The Santorums are devout Catholics. Rick Santorum's strongly conservative views on social issues - he's anti-abortion and is morally opposed to birth control - have led critics to question his views on women.

"Number one," Karen says, "he's been surrounded by strong women his whole life. He continues to be surrounded by strong women in his daily life, and the best, some of the best staffers he has ever had, from press secretaries to scheduler and the issues people, have all been women.

"He completely supports well-educated career women. If I wanted to work full-time as a lawyer, he would have been 100 percent behind me."

One hundred percent? "Absolutely. If I told him tomorrow, 'Rick, you know what? I want to go out and work full-time, he would have been 100 percent behind me."

Karen's frustrations with the media are clear and, in many ways, understandable. They've been mocked by some for how they grieved the loss of their infant son, Gabriel, 16 years ago. Born prematurely, he died shortly after he was born.

"We brought Gabriel home from the hospital to have a funeral mass and to bury him," she says. "And so, they twist it and they make it sound like it was some crazy thing. ... We brought him home from the hospital to introduce him to our kids and to place him. It was for the funeral mass and the burial.

"What is so sad to me is that no one can tell me how to grieve, and I'm not going to tell anyone else how to grieve."

Even Karen Santorum's personal life nearly 30 years ago has been under a microscope - in nearly every story written about her, it's mentioned she lived with a doctor 40 years her senior who, as part of his practice, performed abortions.

"I went through a phase, it was a phase, and made some stupid decisions," she reflected. "I did some stupid things.

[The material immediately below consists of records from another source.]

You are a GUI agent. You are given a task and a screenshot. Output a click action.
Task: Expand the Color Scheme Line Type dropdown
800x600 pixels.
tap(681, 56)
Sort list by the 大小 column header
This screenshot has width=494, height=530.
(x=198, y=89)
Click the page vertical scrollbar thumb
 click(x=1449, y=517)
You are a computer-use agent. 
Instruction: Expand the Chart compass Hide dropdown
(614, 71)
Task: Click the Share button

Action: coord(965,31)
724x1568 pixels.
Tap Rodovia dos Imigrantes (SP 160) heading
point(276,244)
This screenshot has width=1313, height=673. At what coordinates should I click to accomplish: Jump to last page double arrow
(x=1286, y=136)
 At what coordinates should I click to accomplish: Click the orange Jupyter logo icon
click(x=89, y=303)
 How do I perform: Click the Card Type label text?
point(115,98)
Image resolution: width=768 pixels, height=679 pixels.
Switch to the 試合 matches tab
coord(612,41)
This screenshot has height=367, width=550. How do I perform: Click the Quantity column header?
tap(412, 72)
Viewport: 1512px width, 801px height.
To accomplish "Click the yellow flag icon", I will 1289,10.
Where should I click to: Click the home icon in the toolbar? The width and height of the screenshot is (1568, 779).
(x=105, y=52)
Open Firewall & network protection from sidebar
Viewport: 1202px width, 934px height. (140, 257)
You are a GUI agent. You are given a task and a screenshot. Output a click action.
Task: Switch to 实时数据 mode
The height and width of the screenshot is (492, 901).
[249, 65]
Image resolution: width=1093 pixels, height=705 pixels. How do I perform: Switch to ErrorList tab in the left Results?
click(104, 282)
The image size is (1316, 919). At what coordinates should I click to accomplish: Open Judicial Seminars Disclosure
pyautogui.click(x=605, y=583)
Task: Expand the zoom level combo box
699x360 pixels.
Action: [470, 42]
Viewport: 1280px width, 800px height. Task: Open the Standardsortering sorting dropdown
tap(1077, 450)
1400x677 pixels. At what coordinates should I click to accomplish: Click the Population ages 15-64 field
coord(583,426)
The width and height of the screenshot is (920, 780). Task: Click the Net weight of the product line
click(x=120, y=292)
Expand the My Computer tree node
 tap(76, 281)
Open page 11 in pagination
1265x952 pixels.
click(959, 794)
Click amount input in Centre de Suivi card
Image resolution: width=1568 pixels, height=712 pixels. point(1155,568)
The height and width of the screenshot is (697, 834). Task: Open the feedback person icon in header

And I did go through a phase of life when I wasn't living the way I should have been. And for anyone out there ... who's in the same phase, there is healing, there is change."

Santorum said that time made her realize what was important to her: "I just feel very strongly about faith and family, and I also feel very strongly about life - the life issue. And now that we have a special needs little girl, I feel especially stronger about the dignity and value of every person from the moment of conception until death."

Their daughter, Bella, was born with a rare genetic disorder. Along with the death of her son, Karen says learning Bella's diagnosis was the most difficult time in her life.

"It was always, one of us was with her at the hospital, one of us was at home with the kids, and then we would switch. He was amazing ... bringing me coffee, bringing me breakfast, you know. Helping with the kids, and helping out at home."

The demands of their family life and children were one reason Karen Santorum initially didn't want her husband to run for president. Another was the loss of privacy.

"I wouldn't even talk about it for awhile. So eventually, Rick said, 'I'm just going to ask you to pray about it,' and I started to pray about it. It took us about a year to make a decision. We talked a lot about it, we prayed a lot about it and, in the end, despite my resistance, I honestly believe that this is the path God wants us on."

Karen says she believes her husband also brings one quality the other candidates lack: courage, that he will fight for what he believes in, as he fought for their family.

Voters tell CBS News that's one thing they like about Santorum - he means what he says, and he's real. And in that sense, he and his wife are very much alike.

We don't see Karen on the campaign trail nearly as much as the other wives. She has stayed behind the scenes. She says they talk on the phone. She tells him when she thinks he goes too far - the other day, for example, when he called President Obama a snob, she had something to say about that. So she is behind the scenes, but we have been seeing her lately at some of these rallies.

But she says that, obviously, the demands of their life and their children make them very different than the other candidates, who either have grown children or, in the case of Newt Gingrich and his wife Callista, do not have kids.